DNA barcodes candidates were edited with BioEdit program, version 7.0.9.0 (Hall, 1999). Informative polymorphic characters were identified by MEGA6 (Tamura, Stecher, Peterson, Filipski, & Kumar, 2013). Alignment of the sequences was executed by MUSCLE program (Edgar, 2004). Eventually manual adjustments were made through BioEdit software, version 7.0.9.0 (Hall, 1999). The different locus combinations were partitioned for independent model assessment at each marker. Diagnostic characters analysis was conducted for rpoC1 gene according to BOLD Systems (Barcode of Life Data Systems). Pairwise genetic distances for each individual sequence data set, and all possible combinations of the three sequence data sets, were determined by Kimura 2-parameter (K2P) method (Kimura, 1980) using MEGA6 (Tamura et al., 2013). Neighbor-joining analysis (NJ), under MEGA6, was employed to assess whether the resulting sequence data sets in various combinations formed species-specific clusters. For NJ analyses, K2P distance matrices were used. A bootstrap (BS) analysis (Felsenstein, 1985) of 1000 replicates was conducted to evaluate support for clades using the same search parameters as in the previous NJ analysis. We tested two approaches for discrimination levels using the entire dataset for both regions and using only the pair C. loddigesii x C. walkeriana. In the first one, the degree of discrimination was successful when the minimum interspecific distance was larger than the maximum intraspecific distance, a similar approach proposed by Hollingsworth et al. (2009), but here we considered the K2P distance. Unfortunately, many species from GenBank were represented by a unique sequence, not representing the intraspecific variation. In the second one, the tree-based method (NJ) was only considered successful by the specific monophyletic groups for species for at least two specimens sequenced, and that showed bootstrap values ≥70% (as used by Zhang, Fan, Zhu, Zhao, & Fu, 2013 and Vivas et al., 2014). Cladograms were analyzed and edited with MEGA6 (Tamura et al., 2013).

Results and discussion

On the specimens used in this study, the assessed DNA barcode regions were successfully amplified using primers designed to evaluate plants (Tokuoka & Tobe, 2006; Chen et al., 2010; Sharma et al., 2012). Most samples were successfully amplified through direct sequencing of the PCR products using the same primer pairs, which generated high-quality bidirectional sequences. This indicates that the primers used for each DNA barcode region in this study are universally applicable to the genotypes of C. walkeriana and C. loddigesii. The lengths of aligned DNA fragments of rpoC1 and ITS region were 518 and 678, respectively. ITS region provided a greater number of variable sites (29.8%) than rpoC1 (2.3%) and also a higher interspecific mean distance (5.4%) (Table 2).

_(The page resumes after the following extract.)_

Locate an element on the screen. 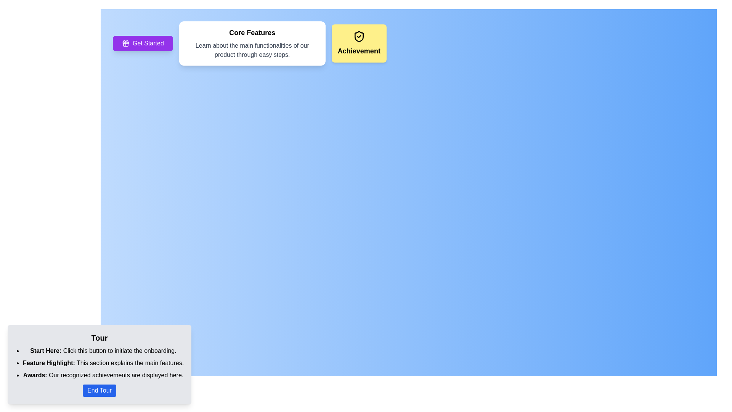 Image resolution: width=732 pixels, height=412 pixels. the gift icon located on the left-hand side within the purple button labeled 'Get Started' in the top-left portion of the interface is located at coordinates (126, 43).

Both regions were analyzed separately, for all samples, and combined only for the pair C. loddigesii x C. walkeriana, demonstrating a great discrimination of this pair of species (Table 3).

For all others, when the analysis was conducted on separated regions, rpoC1 showed low variability (overall mean 0.3%). Despite its lower variability, it is possible to distinguish C. walkeriana from C. loddigesii taking into account a SNP at positions 30 (G/C) and 66 (G/C) of the final alignment (Figure 1).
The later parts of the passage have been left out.